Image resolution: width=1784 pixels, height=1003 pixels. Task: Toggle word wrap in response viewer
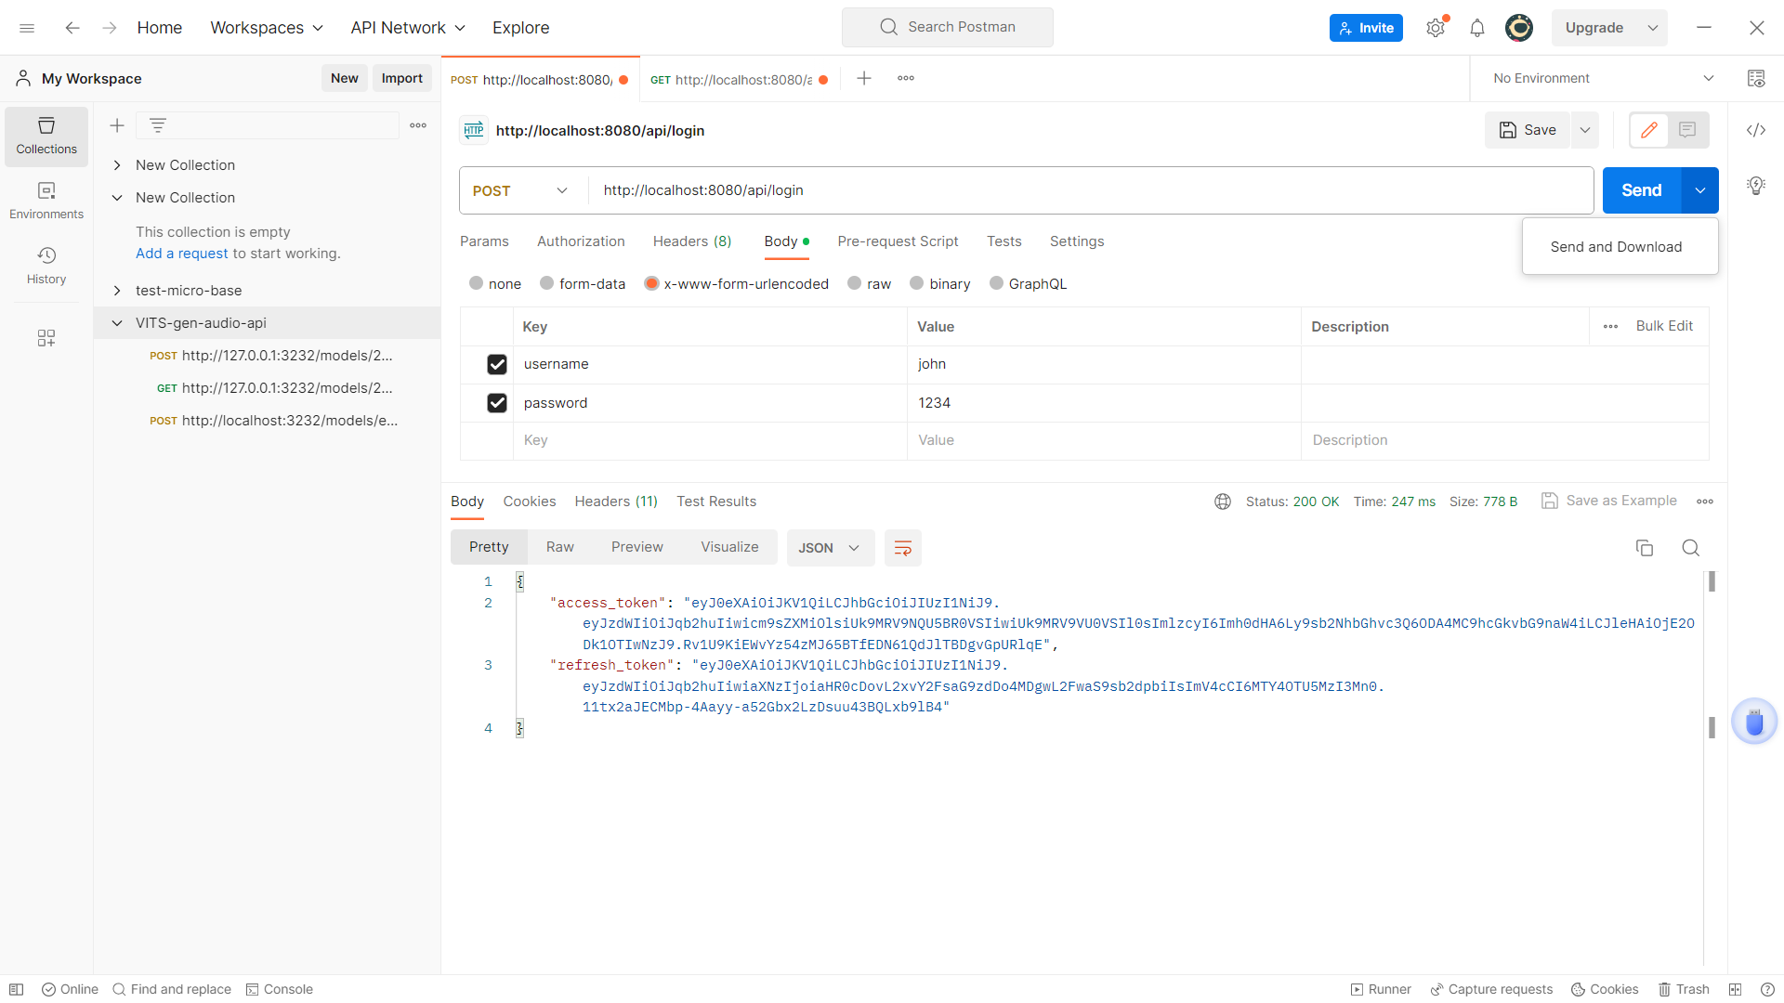click(902, 548)
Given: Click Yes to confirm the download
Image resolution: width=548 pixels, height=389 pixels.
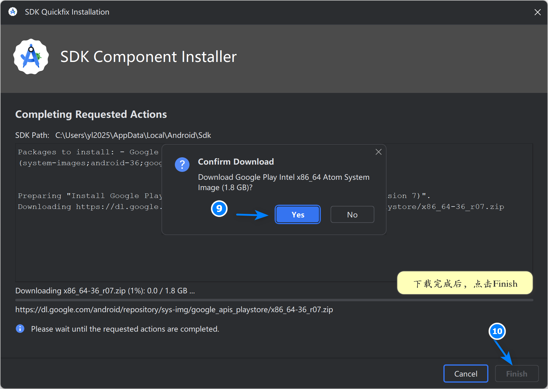Looking at the screenshot, I should coord(297,215).
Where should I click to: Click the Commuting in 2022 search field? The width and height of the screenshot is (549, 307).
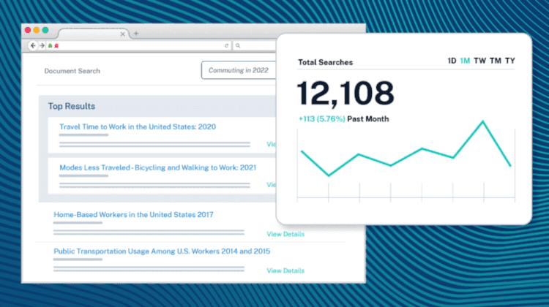[239, 70]
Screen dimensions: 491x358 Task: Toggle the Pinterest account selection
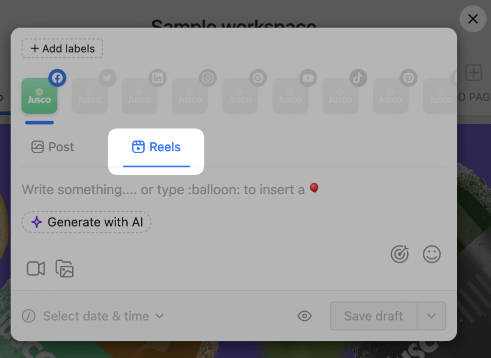pyautogui.click(x=390, y=97)
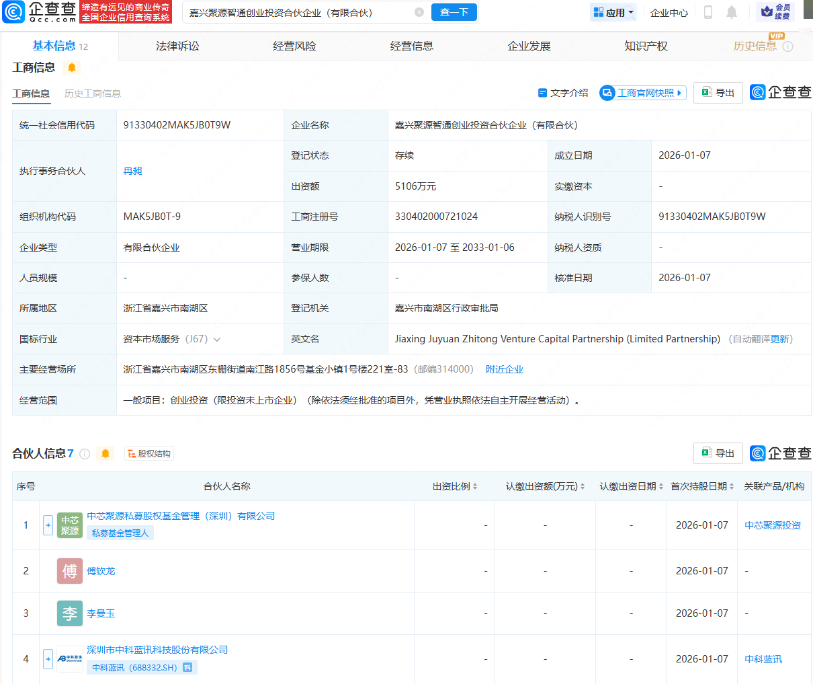
Task: Click the 工商官网快照 snapshot icon button
Action: [642, 93]
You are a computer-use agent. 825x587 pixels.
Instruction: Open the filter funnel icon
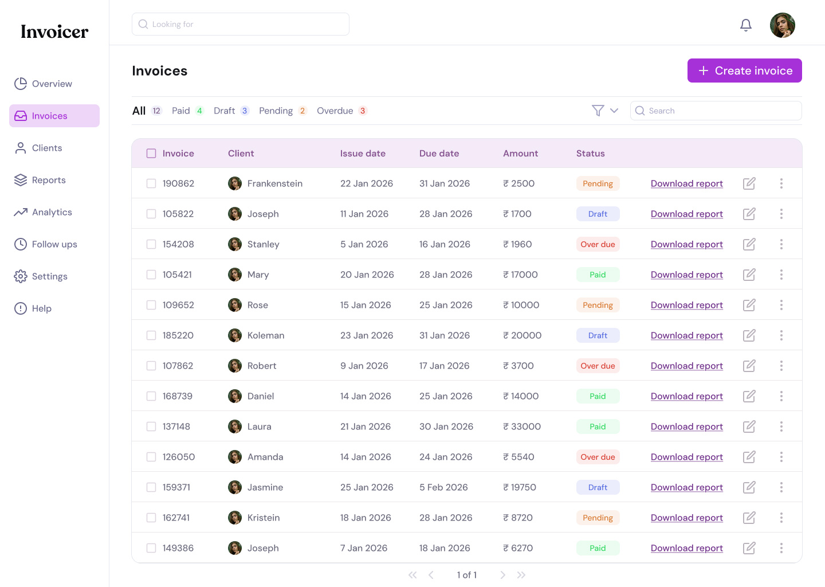[x=598, y=111]
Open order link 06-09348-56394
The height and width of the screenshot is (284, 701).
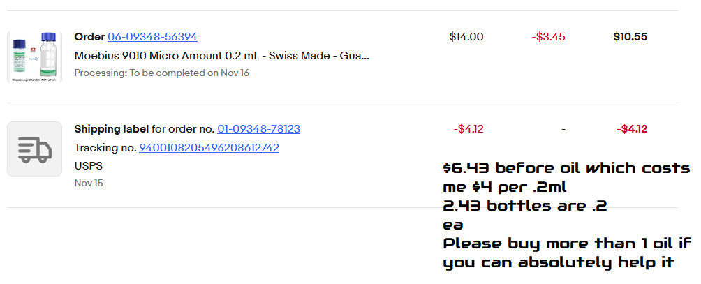(x=152, y=37)
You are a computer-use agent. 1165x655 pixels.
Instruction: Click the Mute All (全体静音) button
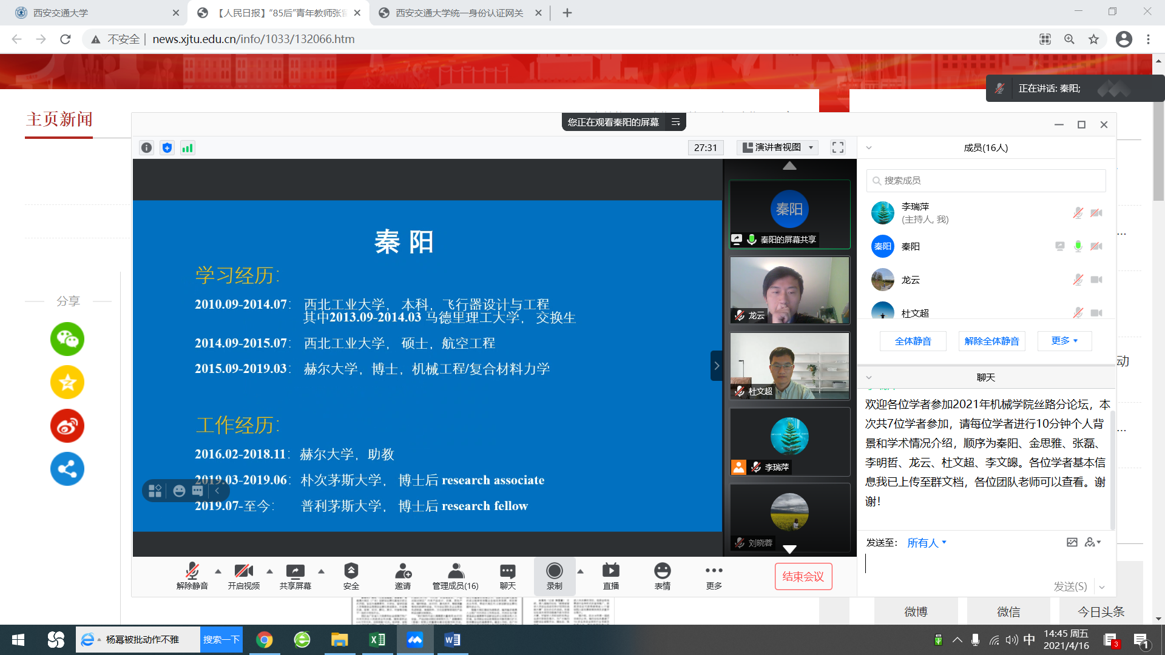[913, 341]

### Request
Can you rewrite all the records above with every "computer-use agent" changed to "screen assistant", keeping everything else the same and leaving the pictures out?

### Result of the exercise
Image resolution: width=1784 pixels, height=1003 pixels. Task: Toggle word wrap in response viewer
click(902, 548)
Given: Click Yes to confirm the download
Image resolution: width=548 pixels, height=389 pixels.
Looking at the screenshot, I should coord(297,215).
Where should I click to: Click the Commuting in 2022 search field? The width and height of the screenshot is (549, 307).
[239, 70]
Screen dimensions: 491x358 Task: Toggle the Pinterest account selection
pyautogui.click(x=390, y=97)
Task: Click the 工商官网快照 snapshot icon button
Action: [642, 93]
You are a screen assistant. 825x587 pixels.
Instruction: Open the filter funnel icon
[x=598, y=111]
Open order link 06-09348-56394
The height and width of the screenshot is (284, 701).
(x=152, y=37)
You are a screen assistant. 1165x655 pixels.
Instruction: Click the Mute All (全体静音) button
[913, 341]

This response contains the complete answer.